Regulator studying such a system but issues involved are complex

With mobile service disruptions the bane of working adults here, some users have called for operators to help one another out when there are outages, such as the five-hour one suffered by M1 users just last month. -- ST FILE PHOTO: KUA CHEE SIONG&nbs
With mobile service disruptions the bane of working adults here, some users have called for operators to help one another out when there are outages, such as the five-hour one suffered by M1 users just last month. -- ST FILE PHOTO: KUA CHEE SIONG 

With mobile service disruptions the bane of working adults here, some users have called for operators to help one another out when there are outages, such as the five-hour one suffered by M1 users just last month.

The Infocomm Development Authority (IDA) - the telecoms regulator - has said it is studying this arrangement, which will require telcos here to form a "national roaming" network.

But it highlighted the steep costs involved, with analysts and operators agreeing that such a system will be hard to pull off.

A Straits Times reader, Mr Yeo Wee Lee, had suggested in a letter to the Forum pages last year that telcos here provide national roaming services. "This could be useful when one telco's network suffers a major disruption such as the (January 2013) M1 glitch. Its subscribers can then use the other telcos' networks."

Reader Jeremy Aw also suggested national roaming last month after M1's five-hour outage in the same month. IDA has since come out to outline the challenges involved.

This could mean "substantial investment by the mobile operators to significantly expand their network capacities", the IDA said in a letter in the Forum pages last month. "The complexity and costliness of such an option have to be carefully considered alongside the potential benefits," the authority said.
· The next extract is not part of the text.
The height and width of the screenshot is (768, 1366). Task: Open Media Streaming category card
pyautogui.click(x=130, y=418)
Telco players and experts also told The Straits Times it may not be commercially feasible to have national roaming.

While it is difficult to estimate the costs of expanding a telco's network, SingTel said last April that it spent $150 million over the past year to complete its nationwide rollout of its 4G network.

One of the few countries which will have national roaming during any disruption is the Netherlands. It rolled this out after a 2012 outage of operator Vodafone's mobile services affecting about a quarter of its five million customers for days.
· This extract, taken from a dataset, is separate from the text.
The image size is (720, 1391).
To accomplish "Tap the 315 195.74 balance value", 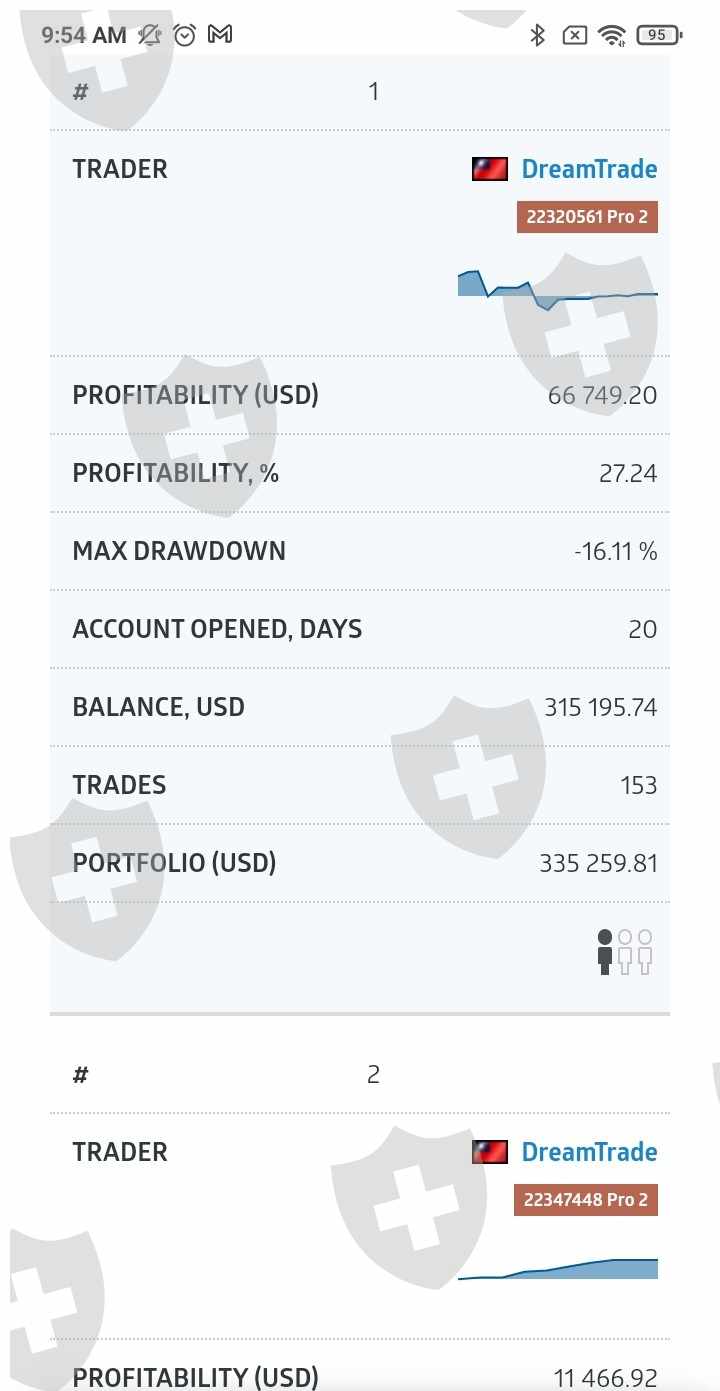I will tap(600, 707).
Mr Michael Stephens, vice-president of global services for the Asia-Pacific region at United States-based telecoms equipment maker Coriant-Tellabs, said there were commercial issues if a telco's mobile customers, who paid less for their services, could get access to more premium services offered by another operator under national roaming.

"This undermines the latter's investment decisions and it creates an unlevel playing field," he said. It might make more sense for the telcos to plan other back-ups, such as rolling back upgrades that caused the network outage, he added.
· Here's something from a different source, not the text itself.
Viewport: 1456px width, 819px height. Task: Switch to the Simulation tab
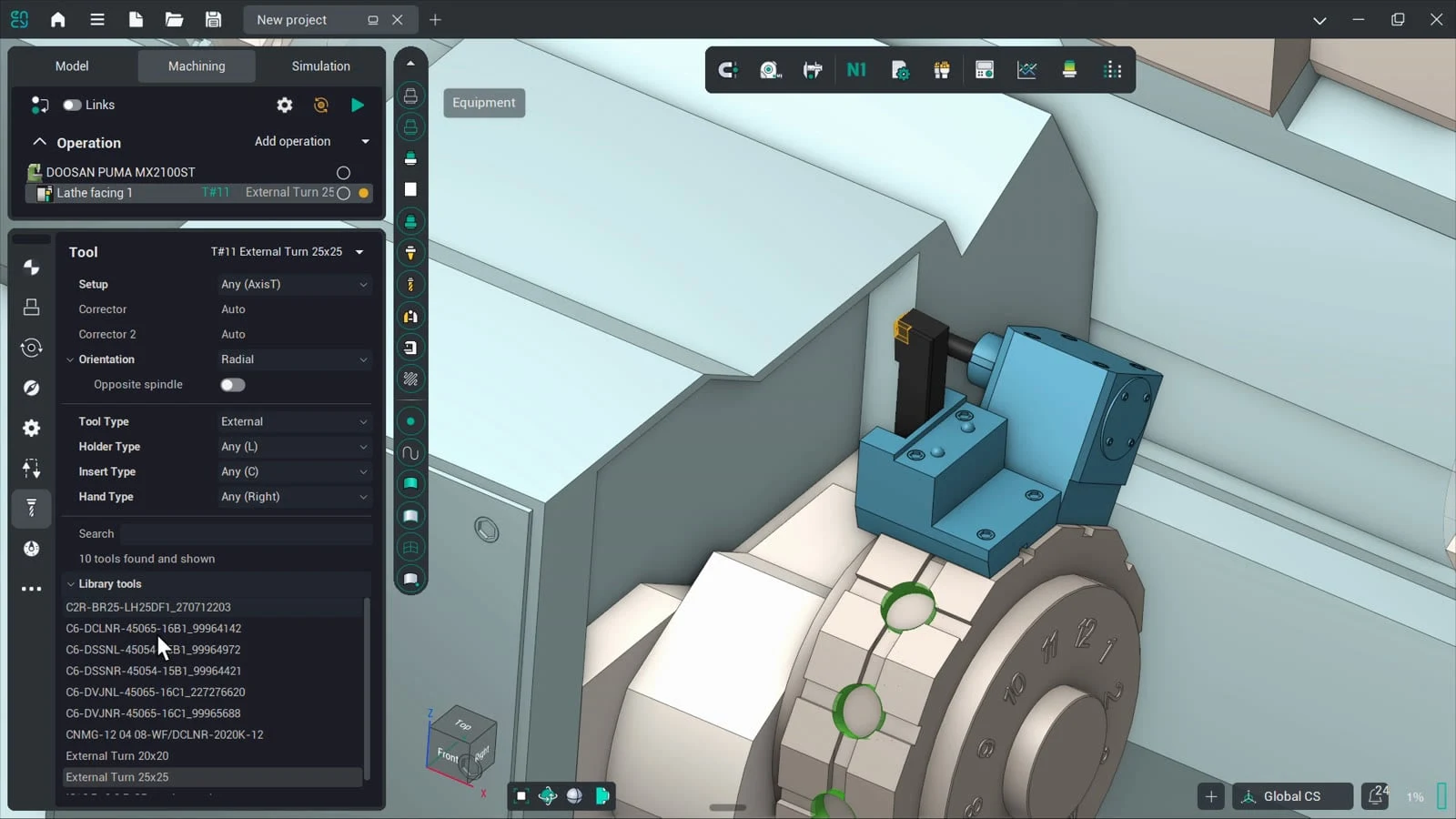pyautogui.click(x=320, y=66)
Ms Serene Chan, a senior industry analyst of infocomm technology practice at market research firm Frost & Sullivan Asia Pacific, said the extra network infrastructure may be underused when there are no disruptions.

When contacted, SingTel, StarHub and M1 said they had discussed national roaming with the IDA and pointed out the technical challenges.

These include the risk of national roaming worsening the outage and causing overloading of other telcos' networks. At the end of last year, M1 had 2.1 million post-paid and prepaid customers, StarHub had 2.35 million and SingTel 3.96 million.

In response to The Straits Times' queries, IDA said it will weigh factors such as the extent of the roaming area, the types of services to be covered and quality of service issues in considering the implementation of national roaming.

Other factors include the infrastructure, the impact on competition and the incentives for each operator to ensure resilience in its own network. IDA said the issues are "complex" and it is "still studying various options".